-------- EXTRACT --------

Integrating ligand binding kinetics into screening using the IDBS Biobook™ Application

David Winpenny, Joanna Mulgrew, Paul Driscoll, Phillip Stanley. Pfizer Global Research and Development, Sandwich, Kent, United Kingdom.

Most in vitro assays performed during early stage drug discovery assume that the system is at equilibrium when measurements are taken. In many cases this is incorrect and can lead to errors in estimations of affinity and misinterpretation of observed differences in responses between compounds. Kinetic binding assays can mitigate some of these problems as the analysis makes no assumption of equilibrium. However, the integration of binding kinetics within an SAR generating programme requires a standardised workflow to cover compound ordering, processing, screening, analysis and reporting.

Data analysis and reporting is the biggest bottle neck in the process and to deal with this a bespoke analysis application was developed within IDBS E-Workbook package BioBook™. After data input the application models the kinetics of the tracer and subsequently the kinetics of the unlabelled test compounds, all fitted using global models with shared parameters. These parameters are reported automatically into corporate databases upon completion of the experiment. The time points, concentrations tested and plate layout are flexible and easily altered to suit user needs.

--------

WHAT YOU NEED TO DO:
(1) Say whether each statement agrees with the abstract on binding kinetics, answering yes or no and quoting the words that decide it. (a) Most in vitro assays in early stage drug discovery assume the system is at equilibrium when measured. (b) The analysis in kinetic binding assays assumes equilibrium. (c) The plate layout in the application cannot be changed.
(2) Turn the paragraph of the abstract on binding kinetics that begins "Data analysis and reporting" into a short list that keeps its main facts.
(3) Reproduce the abstract on binding kinetics word for word, from "Most in vitro" to "analysis and reporting.".

-------- EXTRACTED DATA --------

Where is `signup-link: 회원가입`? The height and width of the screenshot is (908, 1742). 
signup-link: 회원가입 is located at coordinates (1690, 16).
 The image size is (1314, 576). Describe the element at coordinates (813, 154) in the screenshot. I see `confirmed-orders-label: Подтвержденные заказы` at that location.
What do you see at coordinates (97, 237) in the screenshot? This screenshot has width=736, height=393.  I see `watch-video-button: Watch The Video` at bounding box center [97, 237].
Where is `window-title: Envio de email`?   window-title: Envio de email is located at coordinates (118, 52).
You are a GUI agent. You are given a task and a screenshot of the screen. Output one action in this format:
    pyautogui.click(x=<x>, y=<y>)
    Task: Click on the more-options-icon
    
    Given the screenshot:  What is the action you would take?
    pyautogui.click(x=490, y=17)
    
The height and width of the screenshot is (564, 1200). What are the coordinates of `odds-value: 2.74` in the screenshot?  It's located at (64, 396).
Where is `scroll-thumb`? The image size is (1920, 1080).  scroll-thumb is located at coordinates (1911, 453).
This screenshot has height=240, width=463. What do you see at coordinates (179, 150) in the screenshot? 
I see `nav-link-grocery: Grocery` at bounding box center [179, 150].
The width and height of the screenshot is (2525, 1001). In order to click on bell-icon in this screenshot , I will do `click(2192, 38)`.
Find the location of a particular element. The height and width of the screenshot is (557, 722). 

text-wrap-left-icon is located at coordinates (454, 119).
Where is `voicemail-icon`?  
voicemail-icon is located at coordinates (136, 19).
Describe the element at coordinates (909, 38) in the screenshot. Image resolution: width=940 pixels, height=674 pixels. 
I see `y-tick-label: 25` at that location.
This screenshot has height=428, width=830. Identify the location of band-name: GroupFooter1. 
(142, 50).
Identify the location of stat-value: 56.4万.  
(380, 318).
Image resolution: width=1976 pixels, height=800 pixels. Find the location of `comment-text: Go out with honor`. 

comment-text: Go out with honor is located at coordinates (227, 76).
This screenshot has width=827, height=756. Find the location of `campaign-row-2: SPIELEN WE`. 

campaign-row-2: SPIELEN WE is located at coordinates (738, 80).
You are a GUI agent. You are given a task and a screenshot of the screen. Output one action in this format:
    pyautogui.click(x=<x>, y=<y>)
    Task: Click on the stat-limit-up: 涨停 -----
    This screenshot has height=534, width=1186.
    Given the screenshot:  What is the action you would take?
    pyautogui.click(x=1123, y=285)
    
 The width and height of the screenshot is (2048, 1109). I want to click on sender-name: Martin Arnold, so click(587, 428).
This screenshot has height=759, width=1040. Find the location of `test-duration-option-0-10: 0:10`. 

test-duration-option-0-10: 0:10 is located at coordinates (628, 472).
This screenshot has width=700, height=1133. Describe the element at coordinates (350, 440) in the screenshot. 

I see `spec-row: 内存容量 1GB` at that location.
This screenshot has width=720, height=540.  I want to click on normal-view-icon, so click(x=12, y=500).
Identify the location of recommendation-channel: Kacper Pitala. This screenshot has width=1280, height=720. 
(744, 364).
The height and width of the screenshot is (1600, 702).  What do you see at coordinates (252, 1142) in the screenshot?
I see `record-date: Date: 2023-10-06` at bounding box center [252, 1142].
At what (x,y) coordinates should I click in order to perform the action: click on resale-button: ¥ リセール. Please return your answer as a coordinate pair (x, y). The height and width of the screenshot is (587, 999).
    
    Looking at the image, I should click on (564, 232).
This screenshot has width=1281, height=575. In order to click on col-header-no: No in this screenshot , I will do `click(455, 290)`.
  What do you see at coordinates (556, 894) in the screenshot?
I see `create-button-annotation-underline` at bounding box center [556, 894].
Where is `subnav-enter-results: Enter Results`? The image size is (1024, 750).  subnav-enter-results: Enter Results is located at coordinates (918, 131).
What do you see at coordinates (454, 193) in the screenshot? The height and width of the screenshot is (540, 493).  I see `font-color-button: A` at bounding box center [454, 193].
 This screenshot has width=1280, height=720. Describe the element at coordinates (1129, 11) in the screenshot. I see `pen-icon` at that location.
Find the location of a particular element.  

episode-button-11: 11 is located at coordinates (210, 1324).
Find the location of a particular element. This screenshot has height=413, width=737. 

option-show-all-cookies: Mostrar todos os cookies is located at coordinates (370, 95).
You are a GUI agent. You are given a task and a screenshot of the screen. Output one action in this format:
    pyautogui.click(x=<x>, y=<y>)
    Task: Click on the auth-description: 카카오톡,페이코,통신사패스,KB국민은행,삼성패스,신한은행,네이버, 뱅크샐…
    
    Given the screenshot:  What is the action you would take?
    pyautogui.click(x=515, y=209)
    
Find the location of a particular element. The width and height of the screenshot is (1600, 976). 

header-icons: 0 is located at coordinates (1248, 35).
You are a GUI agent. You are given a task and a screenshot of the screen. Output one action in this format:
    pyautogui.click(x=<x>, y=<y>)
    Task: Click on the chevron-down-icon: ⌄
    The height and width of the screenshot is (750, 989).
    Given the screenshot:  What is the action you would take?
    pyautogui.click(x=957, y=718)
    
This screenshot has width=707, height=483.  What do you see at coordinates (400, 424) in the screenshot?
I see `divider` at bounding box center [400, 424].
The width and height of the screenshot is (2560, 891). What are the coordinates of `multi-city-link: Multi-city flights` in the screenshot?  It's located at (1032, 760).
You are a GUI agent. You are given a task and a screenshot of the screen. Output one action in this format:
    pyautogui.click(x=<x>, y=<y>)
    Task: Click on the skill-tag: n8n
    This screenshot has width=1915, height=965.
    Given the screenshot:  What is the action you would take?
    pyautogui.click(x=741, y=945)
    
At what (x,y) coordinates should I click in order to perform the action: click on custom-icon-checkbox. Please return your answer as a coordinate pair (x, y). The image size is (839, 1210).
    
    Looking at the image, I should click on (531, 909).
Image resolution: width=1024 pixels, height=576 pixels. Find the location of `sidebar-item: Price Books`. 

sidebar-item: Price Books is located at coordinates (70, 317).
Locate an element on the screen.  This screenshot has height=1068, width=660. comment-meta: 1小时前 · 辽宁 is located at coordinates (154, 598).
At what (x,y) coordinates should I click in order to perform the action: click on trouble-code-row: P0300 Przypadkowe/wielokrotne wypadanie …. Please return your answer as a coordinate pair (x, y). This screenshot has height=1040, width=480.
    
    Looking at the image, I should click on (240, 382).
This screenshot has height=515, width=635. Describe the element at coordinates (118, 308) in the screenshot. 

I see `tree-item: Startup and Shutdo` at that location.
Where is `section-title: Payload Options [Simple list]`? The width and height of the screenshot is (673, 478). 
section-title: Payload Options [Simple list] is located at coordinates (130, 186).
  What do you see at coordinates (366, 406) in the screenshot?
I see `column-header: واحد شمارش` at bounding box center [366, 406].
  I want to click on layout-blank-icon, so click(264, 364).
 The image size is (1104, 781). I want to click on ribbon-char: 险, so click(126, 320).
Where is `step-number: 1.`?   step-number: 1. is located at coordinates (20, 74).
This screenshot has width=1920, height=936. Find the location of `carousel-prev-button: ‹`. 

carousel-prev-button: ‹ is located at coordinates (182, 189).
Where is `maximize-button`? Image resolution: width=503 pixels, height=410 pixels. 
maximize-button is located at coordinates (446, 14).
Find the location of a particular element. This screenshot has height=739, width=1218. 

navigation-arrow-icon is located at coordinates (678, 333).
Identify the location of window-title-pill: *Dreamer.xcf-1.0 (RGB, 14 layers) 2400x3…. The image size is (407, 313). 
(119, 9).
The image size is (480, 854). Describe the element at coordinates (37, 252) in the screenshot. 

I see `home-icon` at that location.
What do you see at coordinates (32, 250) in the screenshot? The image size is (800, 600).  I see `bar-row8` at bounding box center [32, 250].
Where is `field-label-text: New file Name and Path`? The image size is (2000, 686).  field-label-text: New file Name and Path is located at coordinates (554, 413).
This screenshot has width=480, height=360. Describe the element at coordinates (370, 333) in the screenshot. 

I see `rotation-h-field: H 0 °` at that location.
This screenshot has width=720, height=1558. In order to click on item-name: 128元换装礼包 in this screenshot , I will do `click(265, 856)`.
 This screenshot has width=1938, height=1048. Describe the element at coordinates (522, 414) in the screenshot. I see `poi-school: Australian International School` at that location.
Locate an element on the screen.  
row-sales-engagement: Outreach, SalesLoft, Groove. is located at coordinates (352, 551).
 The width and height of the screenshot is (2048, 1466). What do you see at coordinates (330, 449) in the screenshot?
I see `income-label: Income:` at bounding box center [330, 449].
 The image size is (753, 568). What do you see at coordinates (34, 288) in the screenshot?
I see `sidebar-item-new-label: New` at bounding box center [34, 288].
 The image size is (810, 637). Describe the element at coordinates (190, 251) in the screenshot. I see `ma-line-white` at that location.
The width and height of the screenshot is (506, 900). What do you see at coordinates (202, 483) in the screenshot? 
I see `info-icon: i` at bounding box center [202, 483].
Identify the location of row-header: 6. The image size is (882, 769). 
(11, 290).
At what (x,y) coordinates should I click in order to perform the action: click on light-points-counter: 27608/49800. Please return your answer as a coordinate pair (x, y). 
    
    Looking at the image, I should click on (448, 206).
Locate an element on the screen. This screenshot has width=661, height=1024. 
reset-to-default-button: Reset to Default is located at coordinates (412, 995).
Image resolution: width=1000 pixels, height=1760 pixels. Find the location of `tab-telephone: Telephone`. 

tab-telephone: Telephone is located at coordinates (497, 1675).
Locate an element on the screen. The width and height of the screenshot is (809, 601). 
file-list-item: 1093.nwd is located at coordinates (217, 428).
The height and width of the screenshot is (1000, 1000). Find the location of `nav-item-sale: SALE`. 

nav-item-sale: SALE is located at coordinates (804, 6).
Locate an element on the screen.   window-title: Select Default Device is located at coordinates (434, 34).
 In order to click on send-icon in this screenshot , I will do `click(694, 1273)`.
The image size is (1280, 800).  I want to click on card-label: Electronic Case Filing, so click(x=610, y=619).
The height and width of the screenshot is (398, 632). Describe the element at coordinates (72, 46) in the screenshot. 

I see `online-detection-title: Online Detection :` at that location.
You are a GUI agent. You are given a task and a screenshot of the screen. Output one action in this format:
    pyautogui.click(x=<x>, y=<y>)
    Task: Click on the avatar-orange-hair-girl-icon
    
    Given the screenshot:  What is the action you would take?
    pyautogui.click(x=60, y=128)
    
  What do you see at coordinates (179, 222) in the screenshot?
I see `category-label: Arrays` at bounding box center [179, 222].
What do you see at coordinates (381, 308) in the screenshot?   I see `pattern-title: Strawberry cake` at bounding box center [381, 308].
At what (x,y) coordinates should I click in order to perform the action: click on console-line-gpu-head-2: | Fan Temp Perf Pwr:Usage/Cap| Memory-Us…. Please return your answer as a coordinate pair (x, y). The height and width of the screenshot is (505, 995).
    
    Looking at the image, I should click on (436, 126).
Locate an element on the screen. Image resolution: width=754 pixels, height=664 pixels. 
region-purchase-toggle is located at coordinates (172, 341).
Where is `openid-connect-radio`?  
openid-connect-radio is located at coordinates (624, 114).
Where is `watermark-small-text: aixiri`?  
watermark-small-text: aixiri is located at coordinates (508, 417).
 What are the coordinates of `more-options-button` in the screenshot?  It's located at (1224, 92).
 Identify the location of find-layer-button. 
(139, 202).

--------

EXPECTED OUTPUTS:
(1)
(a) Yes: "Most in vitro assays performed during early stage drug discovery assume that the system is at equilibrium when measurements are taken."
(b) No: "Kinetic binding assays can mitigate some of these problems as the analysis makes no assumption of equilibrium."
(c) No: "The time points, concentrations tested and plate layout are flexible and easily altered to suit user needs."

(2)
- Data analysis and reporting is the biggest bottleneck in the process.
- To address it, a bespoke analysis application was developed in BioBook™, part of the IDBS E-Workbook package.
- After data input, the application models the kinetics of the tracer, then those of the unlabelled test compounds, using global models with shared parameters.
- These parameters are reported automatically into corporate databases when the experiment is complete.
- Time points, concentrations tested and plate layout are flexible and easy to change to suit user needs.

(3)
Most in vitro assays performed during early stage drug discovery assume that the system is at equilibrium when measurements are taken. In many cases this is incorrect and can lead to errors in estimations of affinity and misinterpretation of observed differences in responses between compounds. Kinetic binding assays can mitigate some of these problems as the analysis makes no assumption of equilibrium. However, the integration of binding kinetics within an SAR generating programme requires a standardised workflow to cover compound ordering, processing, screening, analysis and reporting.